Juíza e procuradora agredidas por mãe de menor durante sessão no tribunal

Mulher foi detida após agredir juíza e procuradora do Ministério Público. Em discussão estava o poder paternal de um menor sinalizado. Associação sindical de juízes diz que caso reflete "a falta de segurança nos tribunais".

Uma juíza e uma procuradora do Ministério Público do Tribunal de Família e Menores de Matosinhos foram agredidas esta quarta-feira por uma mulher durante uma sessão de regulação de poder paternal, confirmou o DN junto da Associação Sindical de Juízes Portugueses..

A mãe do menor sinalizado atacou a magistrada com um murro, arremessou peças de mobiliário existentes no gabinete - um candeeiro e uma mesa - e virou-se também para a procuradora do Ministério Público, agredindo-a. O pai do menor "estaria presente na diligência", sendo que a criança está cargo de avós.
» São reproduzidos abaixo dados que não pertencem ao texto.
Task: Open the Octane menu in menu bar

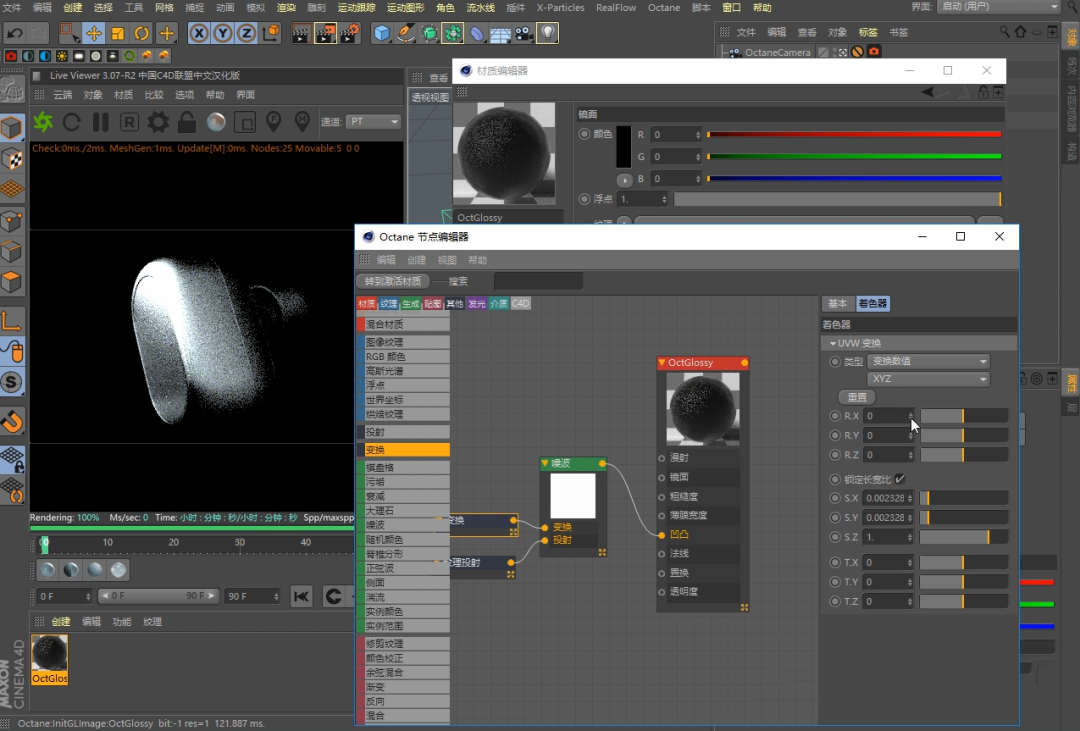Action: pyautogui.click(x=663, y=8)
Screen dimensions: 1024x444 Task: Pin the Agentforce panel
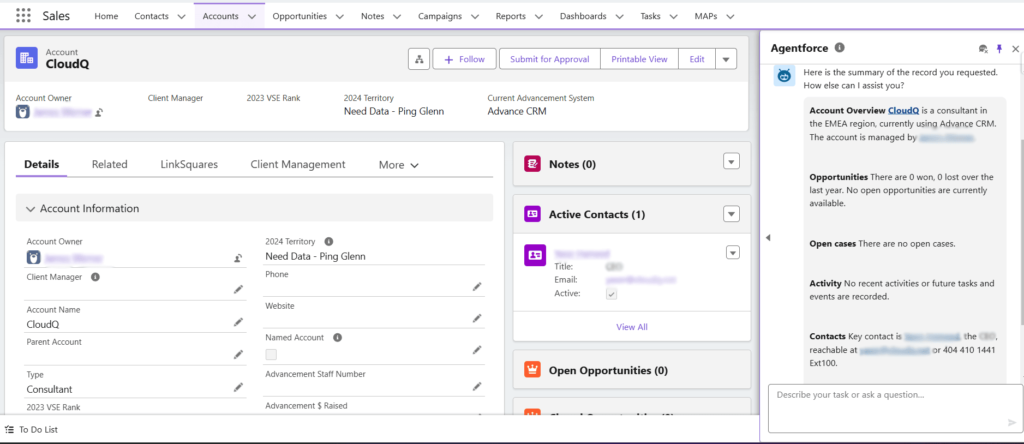click(x=999, y=48)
A juíza, tal como a procuradora, teve de receber tratamento médico. "Ficou com um inchanço na face, com danos físicos", disse ao DN o juiz Maximiliano Vale, da delegação Norte da Associação Sindical de Juízes Portugueses. Este magistrado diz que "pode haver sempre uma situação inesperada que não é passível de prevenção", mas critica a "falta de segurança generalizada existente nos tribunais".

Lembra que, por funcionar em condições de fraca segurança, o tribunal de Família e Menores mudou-se há um ano para o edifício do Palácio da Justiça de Matosinhos, onde existe uma segurança mais alargada. "A mudança ocorreu já por problemas de segurança, após ter acontecido uma agressão de um pai a uma procuradora do MP. Neste edifício onde está agora, há mais segurança mas é também um edifício muito grande, com muitas salas e nem sempre os juízes estão protegidos. Os magistrados, tal como os profissionais de saúde e os professores, estão expostos a perigos concretos de violência", disse.

Uma forma de colmatar e de permitir uma mais rápida intervenção dos elementos da segurança é a instalação de botões de pânico nos gabinetes e salas de audiência. "Em caso de haver uma situação inesperada, isso permitiria uma resposta efetiva mais rápida. Permite sinalizar logo que algo de muito grave está a acontecer", aponta Maximiliano Vale, que desconhecia pormenores sobre a detenção da mulher. Este juiz teme também que estas situações de violência possam ter criar um efeito de repetição. "Quando estes casos se tornam públicos, a falta de civismo leva as pessoas a imitar."

Mas irá responder, eventualmente, por ofensas à integridade física, agravadas por se tratar de magistradas em exercício de funções.

Após agredir as duas magistradas, a mulher deixou o gabinete onde decorria a sessão e, segundo conta o Jornal de Notícias, tentou sair do Tribunal de Matosinhos, mas acabou por ser travada pelo pessoal da segurança.

A situação ocorreu esta quarta-feira de manhã e a mulher foi detida pela PSP.